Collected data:
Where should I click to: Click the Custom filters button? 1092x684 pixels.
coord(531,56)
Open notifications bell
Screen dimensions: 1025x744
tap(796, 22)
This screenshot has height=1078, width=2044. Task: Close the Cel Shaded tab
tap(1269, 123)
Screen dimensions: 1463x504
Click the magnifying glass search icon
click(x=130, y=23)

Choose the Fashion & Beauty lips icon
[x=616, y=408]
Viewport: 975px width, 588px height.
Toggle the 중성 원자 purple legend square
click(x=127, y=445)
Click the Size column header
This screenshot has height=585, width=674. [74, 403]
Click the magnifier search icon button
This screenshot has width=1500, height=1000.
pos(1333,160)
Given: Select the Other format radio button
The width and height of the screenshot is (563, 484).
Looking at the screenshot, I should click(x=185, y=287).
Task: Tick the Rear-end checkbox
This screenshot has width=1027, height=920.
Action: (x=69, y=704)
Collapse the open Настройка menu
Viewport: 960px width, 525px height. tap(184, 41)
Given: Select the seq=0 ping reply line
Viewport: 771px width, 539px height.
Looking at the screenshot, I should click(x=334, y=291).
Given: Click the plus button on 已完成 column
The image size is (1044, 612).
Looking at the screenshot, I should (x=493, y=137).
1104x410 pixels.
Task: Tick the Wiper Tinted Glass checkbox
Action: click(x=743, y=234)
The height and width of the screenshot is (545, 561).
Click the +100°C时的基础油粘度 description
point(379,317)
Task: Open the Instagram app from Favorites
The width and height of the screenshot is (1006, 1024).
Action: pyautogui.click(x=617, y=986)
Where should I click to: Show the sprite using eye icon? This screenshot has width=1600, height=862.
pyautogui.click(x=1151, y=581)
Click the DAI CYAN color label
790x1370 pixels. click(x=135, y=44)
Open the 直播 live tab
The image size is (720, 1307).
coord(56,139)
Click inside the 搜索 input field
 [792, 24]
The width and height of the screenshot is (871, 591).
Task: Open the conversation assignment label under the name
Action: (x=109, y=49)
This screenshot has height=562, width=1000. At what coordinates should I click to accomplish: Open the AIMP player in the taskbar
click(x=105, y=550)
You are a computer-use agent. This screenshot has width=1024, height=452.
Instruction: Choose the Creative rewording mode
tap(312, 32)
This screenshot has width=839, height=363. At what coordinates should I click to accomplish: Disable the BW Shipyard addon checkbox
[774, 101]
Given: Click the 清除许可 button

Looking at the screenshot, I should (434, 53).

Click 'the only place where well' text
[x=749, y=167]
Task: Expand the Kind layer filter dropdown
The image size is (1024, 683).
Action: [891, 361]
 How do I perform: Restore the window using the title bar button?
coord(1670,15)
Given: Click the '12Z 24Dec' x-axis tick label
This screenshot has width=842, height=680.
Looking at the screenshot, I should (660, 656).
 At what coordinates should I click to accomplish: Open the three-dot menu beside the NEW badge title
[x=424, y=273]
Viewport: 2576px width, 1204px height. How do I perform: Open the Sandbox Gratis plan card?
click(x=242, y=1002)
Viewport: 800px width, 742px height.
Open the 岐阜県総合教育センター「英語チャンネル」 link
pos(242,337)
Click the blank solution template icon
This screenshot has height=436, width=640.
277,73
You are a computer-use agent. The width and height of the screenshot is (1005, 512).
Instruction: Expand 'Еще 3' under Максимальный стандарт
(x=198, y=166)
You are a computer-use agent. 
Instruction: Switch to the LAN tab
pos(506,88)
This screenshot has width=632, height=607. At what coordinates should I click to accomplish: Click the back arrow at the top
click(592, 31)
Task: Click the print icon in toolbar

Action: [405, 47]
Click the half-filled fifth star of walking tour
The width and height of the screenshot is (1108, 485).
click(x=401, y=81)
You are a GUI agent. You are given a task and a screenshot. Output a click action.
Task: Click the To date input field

What you have to do — The answer must be the line containing "You are a computer-use agent. The" and every line after it to the end of the data, exactly as written.

Response to the task —
You are a computer-use agent. The width and height of the screenshot is (1005, 512).
Instruction: Expand 'Еще 3' under Максимальный стандарт
(x=198, y=166)
You are a computer-use agent. 
Instruction: Switch to the LAN tab
pos(506,88)
This screenshot has width=632, height=607. At what coordinates should I click to accomplish: Click the back arrow at the top
click(592, 31)
Task: Click the print icon in toolbar

Action: [405, 47]
Click the half-filled fifth star of walking tour
The width and height of the screenshot is (1108, 485).
click(x=401, y=81)
You are a GUI agent. You are given a task and a screenshot. Output a click action.
Task: Click the To date input field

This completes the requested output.